Try it: Take the entries below and print only the lines from the one with "Society & Law (869, 176)" through the one with "2023 Май (854, 1759)", exactly as they stand, both ends included.

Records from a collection
————
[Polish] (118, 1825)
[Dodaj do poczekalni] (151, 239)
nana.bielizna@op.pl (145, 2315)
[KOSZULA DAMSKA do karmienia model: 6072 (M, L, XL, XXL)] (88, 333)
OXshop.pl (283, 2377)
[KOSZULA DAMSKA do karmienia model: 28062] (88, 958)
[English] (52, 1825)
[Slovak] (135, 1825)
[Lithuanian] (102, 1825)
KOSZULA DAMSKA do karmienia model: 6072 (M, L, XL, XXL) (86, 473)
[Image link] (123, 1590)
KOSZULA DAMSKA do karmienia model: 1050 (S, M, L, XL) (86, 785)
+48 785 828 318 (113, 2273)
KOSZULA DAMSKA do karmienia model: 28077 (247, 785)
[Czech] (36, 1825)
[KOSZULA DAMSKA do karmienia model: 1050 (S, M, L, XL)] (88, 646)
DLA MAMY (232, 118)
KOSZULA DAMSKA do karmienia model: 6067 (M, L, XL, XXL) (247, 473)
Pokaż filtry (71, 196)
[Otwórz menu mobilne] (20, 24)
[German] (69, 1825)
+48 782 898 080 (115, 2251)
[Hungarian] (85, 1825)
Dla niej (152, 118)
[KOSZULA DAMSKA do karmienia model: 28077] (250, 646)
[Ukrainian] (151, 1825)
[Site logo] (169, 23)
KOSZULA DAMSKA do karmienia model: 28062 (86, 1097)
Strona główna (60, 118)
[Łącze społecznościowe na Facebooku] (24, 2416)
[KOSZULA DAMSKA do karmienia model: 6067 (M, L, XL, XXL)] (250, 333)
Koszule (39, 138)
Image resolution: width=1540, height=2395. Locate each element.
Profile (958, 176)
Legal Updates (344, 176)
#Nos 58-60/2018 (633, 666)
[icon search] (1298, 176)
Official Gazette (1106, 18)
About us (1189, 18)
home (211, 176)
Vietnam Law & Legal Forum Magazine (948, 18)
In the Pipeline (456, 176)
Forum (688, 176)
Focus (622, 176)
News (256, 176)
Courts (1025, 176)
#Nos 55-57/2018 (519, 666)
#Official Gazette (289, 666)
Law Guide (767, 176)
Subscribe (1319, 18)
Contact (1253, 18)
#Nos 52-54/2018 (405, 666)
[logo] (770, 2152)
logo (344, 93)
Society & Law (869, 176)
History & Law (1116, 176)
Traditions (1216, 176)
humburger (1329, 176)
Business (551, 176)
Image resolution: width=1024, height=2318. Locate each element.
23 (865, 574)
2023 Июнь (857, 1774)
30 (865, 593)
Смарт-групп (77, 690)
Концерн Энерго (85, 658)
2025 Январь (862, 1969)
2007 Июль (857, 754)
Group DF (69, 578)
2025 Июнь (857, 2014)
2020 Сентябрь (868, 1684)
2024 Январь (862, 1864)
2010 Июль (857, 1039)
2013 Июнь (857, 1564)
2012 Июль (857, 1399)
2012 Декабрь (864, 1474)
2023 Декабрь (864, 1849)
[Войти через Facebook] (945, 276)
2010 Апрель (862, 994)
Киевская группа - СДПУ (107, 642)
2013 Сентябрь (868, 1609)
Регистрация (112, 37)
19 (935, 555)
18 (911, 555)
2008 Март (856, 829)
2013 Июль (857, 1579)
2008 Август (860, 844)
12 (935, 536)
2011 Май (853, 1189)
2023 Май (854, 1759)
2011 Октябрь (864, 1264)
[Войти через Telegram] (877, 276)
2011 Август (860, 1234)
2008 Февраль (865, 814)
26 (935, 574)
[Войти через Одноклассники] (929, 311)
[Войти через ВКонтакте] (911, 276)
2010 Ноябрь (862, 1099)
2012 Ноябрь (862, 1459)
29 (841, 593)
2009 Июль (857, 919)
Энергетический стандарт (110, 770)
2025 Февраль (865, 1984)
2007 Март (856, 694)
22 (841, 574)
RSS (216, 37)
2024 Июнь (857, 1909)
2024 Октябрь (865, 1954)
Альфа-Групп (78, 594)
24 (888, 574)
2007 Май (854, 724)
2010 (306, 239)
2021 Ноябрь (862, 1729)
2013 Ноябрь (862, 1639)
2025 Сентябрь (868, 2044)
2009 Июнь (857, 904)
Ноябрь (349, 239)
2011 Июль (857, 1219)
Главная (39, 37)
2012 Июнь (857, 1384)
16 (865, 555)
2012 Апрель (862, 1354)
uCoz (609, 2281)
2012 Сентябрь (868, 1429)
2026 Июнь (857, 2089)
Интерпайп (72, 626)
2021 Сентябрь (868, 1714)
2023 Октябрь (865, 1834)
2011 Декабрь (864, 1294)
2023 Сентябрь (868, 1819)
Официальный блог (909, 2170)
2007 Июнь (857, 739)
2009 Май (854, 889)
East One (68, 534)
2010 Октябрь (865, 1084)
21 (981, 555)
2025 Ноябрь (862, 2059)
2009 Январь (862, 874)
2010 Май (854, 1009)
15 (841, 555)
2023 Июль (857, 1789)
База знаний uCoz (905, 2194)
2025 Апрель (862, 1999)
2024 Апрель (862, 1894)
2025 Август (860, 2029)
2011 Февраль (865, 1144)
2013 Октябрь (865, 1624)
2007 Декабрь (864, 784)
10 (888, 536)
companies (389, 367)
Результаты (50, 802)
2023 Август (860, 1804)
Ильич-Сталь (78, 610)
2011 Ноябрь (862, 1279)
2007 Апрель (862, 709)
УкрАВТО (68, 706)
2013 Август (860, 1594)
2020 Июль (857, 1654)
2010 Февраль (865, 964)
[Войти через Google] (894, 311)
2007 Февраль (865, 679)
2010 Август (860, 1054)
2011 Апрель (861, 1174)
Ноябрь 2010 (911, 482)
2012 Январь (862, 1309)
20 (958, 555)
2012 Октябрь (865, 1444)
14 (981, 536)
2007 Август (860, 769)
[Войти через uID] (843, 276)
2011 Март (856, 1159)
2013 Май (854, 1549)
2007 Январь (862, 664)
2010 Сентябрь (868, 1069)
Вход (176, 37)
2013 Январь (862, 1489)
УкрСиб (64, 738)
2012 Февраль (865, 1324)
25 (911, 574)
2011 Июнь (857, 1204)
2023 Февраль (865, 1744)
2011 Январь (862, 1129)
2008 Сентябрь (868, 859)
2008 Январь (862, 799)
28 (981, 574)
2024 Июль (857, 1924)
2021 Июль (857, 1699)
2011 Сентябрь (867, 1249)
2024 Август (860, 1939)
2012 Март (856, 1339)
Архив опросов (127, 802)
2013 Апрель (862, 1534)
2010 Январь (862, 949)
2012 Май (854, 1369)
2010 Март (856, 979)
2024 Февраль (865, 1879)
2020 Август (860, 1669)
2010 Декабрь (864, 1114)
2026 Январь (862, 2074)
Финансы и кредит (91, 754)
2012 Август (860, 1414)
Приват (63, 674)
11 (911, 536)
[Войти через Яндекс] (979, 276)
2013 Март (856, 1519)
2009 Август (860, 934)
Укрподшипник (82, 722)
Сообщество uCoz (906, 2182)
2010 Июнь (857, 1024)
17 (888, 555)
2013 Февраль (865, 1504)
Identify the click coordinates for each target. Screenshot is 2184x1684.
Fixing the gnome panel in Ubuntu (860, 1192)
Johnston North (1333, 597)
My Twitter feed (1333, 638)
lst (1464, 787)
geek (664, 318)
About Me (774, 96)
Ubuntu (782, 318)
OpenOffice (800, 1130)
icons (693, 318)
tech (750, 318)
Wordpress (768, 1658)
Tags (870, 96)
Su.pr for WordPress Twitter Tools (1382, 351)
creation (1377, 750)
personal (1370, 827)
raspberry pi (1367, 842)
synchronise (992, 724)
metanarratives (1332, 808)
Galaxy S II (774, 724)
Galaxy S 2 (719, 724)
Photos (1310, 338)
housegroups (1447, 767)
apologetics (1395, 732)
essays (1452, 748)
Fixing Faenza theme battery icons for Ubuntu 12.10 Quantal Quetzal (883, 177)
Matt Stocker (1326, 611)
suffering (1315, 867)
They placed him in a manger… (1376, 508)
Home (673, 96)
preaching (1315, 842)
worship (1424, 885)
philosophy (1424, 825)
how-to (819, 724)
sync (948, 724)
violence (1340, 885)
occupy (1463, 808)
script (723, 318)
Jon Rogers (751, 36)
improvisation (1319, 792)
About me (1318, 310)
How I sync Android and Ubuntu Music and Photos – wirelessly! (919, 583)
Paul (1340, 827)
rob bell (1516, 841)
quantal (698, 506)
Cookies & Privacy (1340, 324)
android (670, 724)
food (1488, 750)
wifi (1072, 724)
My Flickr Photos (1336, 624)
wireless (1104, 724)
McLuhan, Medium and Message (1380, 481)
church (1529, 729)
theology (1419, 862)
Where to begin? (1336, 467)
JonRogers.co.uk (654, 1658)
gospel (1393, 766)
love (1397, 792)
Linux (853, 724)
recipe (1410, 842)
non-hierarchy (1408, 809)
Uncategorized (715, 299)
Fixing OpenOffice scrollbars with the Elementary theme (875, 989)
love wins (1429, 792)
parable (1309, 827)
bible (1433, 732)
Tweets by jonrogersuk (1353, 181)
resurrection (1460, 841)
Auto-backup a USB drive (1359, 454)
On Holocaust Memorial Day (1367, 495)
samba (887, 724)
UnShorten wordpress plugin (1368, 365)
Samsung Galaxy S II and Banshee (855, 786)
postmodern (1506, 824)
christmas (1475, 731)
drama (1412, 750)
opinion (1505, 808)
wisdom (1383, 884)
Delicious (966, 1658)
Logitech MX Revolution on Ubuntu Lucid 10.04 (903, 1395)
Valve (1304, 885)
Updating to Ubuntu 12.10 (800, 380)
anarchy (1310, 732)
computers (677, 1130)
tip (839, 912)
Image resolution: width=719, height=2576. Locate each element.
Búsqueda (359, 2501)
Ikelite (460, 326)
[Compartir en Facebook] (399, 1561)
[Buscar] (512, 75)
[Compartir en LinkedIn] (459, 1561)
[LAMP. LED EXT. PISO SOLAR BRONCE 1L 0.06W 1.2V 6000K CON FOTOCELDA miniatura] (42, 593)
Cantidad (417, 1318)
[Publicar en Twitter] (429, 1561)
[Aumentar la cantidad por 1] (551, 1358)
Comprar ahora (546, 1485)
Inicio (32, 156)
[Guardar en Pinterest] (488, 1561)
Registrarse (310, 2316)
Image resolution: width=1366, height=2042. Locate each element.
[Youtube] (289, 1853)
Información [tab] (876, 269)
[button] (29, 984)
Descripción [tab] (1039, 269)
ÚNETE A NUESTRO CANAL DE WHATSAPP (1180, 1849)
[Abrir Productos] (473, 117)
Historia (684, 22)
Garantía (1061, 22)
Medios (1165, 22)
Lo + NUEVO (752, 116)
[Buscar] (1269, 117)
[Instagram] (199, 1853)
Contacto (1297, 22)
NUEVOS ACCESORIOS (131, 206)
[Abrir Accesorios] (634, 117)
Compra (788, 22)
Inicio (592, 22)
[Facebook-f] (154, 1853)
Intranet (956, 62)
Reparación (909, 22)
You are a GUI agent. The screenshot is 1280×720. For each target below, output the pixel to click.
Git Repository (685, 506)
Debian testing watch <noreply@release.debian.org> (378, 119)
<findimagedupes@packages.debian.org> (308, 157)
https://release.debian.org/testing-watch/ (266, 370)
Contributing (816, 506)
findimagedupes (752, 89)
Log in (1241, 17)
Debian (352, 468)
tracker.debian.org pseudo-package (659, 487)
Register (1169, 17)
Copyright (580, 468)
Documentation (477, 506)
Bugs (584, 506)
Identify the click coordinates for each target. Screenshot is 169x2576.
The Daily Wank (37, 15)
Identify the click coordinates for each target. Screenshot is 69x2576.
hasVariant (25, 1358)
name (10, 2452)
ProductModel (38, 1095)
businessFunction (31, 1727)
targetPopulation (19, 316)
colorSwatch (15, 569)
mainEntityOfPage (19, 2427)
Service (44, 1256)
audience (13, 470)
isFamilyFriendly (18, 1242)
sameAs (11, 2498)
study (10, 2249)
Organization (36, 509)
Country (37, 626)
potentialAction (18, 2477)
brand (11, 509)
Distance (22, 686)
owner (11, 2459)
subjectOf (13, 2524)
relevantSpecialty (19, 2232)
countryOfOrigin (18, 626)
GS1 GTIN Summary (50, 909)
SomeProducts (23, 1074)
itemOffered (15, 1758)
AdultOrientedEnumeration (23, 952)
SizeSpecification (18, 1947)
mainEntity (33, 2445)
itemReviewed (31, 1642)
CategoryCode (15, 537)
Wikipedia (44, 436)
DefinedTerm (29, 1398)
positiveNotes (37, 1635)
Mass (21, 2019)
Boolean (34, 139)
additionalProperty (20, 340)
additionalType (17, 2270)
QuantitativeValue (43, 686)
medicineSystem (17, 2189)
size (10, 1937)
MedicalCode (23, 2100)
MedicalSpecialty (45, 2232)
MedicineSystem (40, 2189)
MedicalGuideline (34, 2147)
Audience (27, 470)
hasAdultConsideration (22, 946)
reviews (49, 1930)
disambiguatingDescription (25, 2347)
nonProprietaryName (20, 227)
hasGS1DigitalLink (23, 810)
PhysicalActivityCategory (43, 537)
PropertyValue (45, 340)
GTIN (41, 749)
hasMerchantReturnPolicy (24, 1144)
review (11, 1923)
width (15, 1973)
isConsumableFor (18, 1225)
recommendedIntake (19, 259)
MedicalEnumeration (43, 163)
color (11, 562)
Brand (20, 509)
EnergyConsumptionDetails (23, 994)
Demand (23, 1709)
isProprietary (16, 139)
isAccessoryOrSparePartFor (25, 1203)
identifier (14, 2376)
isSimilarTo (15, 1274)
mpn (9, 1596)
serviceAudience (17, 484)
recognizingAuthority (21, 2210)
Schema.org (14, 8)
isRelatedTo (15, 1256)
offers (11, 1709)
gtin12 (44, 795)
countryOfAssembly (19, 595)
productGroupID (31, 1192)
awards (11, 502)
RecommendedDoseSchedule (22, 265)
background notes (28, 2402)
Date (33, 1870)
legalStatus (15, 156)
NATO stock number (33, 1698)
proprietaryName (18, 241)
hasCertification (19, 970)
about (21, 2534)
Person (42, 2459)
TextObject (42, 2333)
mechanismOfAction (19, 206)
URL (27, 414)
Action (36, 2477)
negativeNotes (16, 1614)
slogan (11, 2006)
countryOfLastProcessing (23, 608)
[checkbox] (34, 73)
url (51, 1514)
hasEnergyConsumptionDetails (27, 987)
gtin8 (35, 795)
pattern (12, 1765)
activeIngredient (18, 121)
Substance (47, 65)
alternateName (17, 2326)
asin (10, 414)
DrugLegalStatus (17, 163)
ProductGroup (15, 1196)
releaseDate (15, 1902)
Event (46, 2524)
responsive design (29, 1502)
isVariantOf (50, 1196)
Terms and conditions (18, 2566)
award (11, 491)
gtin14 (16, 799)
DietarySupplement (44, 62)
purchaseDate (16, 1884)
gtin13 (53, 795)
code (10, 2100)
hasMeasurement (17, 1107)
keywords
————
Response area:
Society & Law (869, 176)
History & Law (1116, 176)
Traditions (1216, 176)
humburger (1329, 176)
Business (551, 176)
Image resolution: width=1024, height=2318. Locate each element.
23 (865, 574)
2023 Июнь (857, 1774)
30 (865, 593)
Смарт-групп (77, 690)
Концерн Энерго (85, 658)
2025 Январь (862, 1969)
2007 Июль (857, 754)
Group DF (69, 578)
2025 Июнь (857, 2014)
2020 Сентябрь (868, 1684)
2024 Январь (862, 1864)
2010 Июль (857, 1039)
2013 Июнь (857, 1564)
2012 Июль (857, 1399)
2012 Декабрь (864, 1474)
2023 Декабрь (864, 1849)
[Войти через Facebook] (945, 276)
2010 Апрель (862, 994)
Киевская группа - СДПУ (107, 642)
2013 Сентябрь (868, 1609)
Регистрация (112, 37)
19 (935, 555)
18 (911, 555)
2008 Март (856, 829)
2013 Июль (857, 1579)
2008 Август (860, 844)
12 (935, 536)
2011 Май (853, 1189)
2023 Май (854, 1759)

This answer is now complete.